■ **What the exercise asks**
Search the listing below, and show each line that includes the word "toolbar".

■ **Supplied records**
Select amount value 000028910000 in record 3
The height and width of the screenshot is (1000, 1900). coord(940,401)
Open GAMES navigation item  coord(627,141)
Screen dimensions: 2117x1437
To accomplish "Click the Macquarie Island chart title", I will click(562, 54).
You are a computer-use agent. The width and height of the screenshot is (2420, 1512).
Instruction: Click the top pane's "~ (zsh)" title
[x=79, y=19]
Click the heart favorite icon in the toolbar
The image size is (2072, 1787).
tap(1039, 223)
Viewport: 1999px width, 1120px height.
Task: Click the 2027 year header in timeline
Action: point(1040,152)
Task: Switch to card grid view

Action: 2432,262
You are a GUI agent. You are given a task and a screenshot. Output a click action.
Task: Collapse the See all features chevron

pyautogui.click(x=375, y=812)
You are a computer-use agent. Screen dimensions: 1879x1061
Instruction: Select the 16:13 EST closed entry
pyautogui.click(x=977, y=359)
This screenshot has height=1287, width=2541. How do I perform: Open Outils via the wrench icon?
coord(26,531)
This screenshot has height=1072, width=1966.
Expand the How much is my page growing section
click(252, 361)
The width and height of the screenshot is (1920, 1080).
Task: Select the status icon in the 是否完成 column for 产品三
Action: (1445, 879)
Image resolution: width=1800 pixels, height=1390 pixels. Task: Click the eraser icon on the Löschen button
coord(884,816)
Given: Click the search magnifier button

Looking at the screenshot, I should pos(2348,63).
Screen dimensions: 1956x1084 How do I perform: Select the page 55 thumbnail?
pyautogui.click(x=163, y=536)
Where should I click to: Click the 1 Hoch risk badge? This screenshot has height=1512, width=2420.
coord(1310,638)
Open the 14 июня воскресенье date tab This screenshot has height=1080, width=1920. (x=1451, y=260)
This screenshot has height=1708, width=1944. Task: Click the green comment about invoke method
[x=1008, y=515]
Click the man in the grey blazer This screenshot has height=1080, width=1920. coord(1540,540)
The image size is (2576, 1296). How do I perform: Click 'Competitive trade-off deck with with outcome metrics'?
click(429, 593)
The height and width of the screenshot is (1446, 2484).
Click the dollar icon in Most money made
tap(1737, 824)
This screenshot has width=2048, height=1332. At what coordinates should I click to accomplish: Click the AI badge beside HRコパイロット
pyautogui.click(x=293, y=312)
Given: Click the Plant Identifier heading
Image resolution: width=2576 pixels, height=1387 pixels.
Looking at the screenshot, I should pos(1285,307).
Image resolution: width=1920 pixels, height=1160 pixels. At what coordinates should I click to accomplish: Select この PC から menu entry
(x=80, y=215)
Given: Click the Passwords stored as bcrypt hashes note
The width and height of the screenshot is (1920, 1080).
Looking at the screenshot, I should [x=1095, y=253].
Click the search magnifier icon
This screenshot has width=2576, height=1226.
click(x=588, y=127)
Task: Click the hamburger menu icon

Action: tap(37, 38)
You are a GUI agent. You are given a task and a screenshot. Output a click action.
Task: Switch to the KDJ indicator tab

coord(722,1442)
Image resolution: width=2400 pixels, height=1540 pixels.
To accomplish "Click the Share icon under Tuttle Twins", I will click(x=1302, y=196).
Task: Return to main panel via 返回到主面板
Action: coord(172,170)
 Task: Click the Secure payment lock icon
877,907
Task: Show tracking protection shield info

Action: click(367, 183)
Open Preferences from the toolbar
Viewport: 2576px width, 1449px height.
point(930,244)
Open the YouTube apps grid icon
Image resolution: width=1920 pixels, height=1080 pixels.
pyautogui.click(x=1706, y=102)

■ **Written answer**
Click the heart favorite icon in the toolbar
Open Preferences from the toolbar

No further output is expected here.